Provided data -
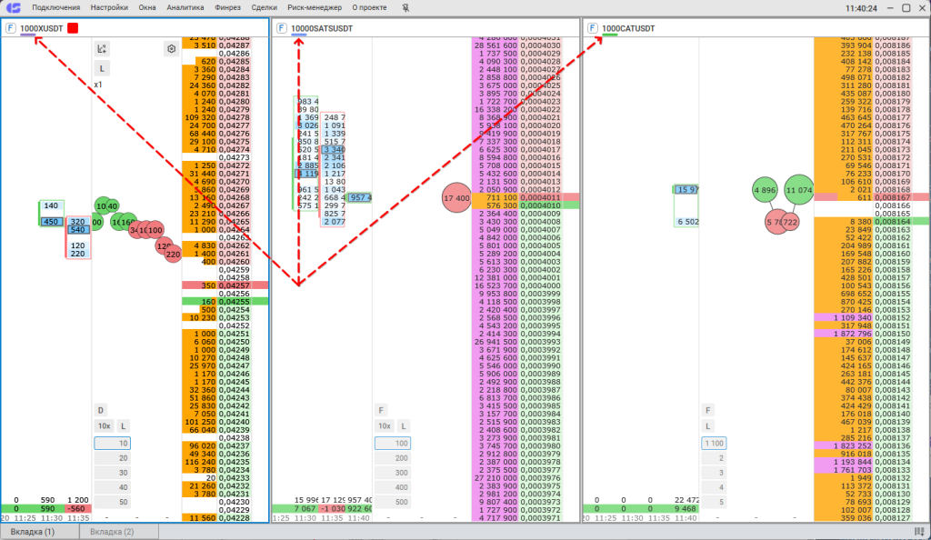Expand the Аналитика menu
This screenshot has height=540, width=931.
(x=185, y=7)
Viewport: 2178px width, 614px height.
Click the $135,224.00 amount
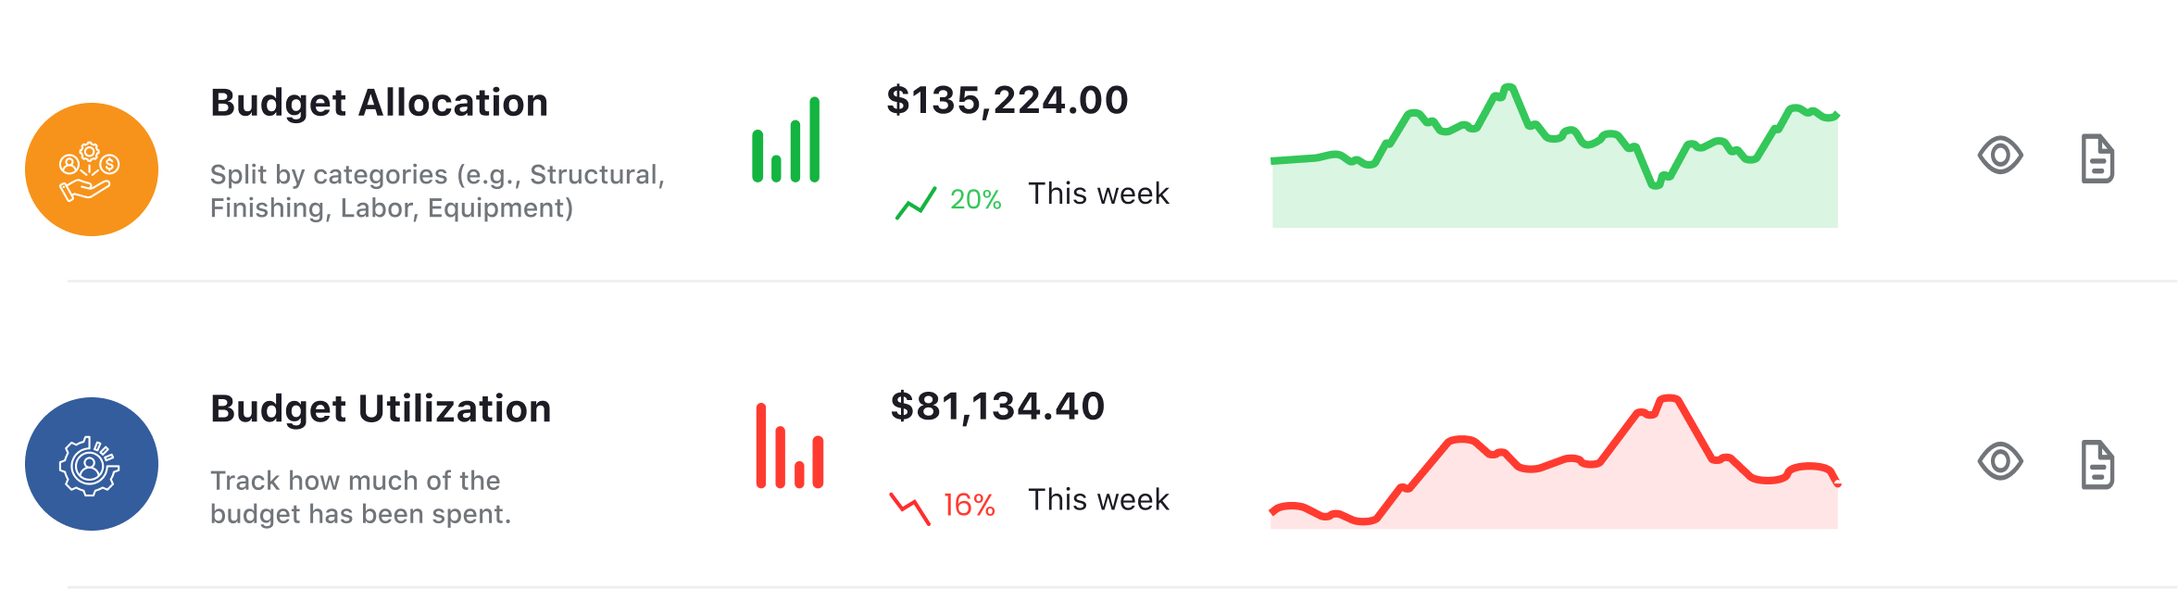tap(1008, 100)
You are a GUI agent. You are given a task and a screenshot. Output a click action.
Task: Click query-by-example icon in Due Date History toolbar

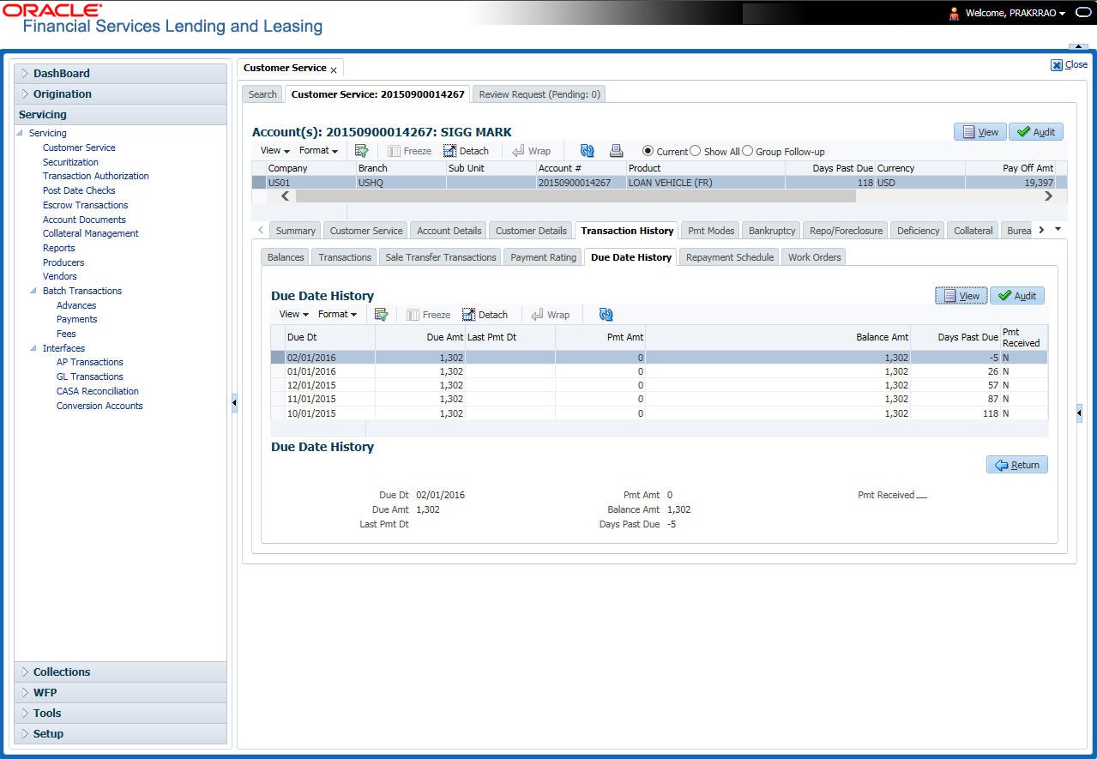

Action item -
Lines from the one with "You are a GUI" through the final line of the records are the whole answer; print them exactly, minus any pictures.

Written reply -
You are a GUI agent. You are given a task and a screenshot. Output a click action.
Task: Click query-by-example icon in Due Date History toolbar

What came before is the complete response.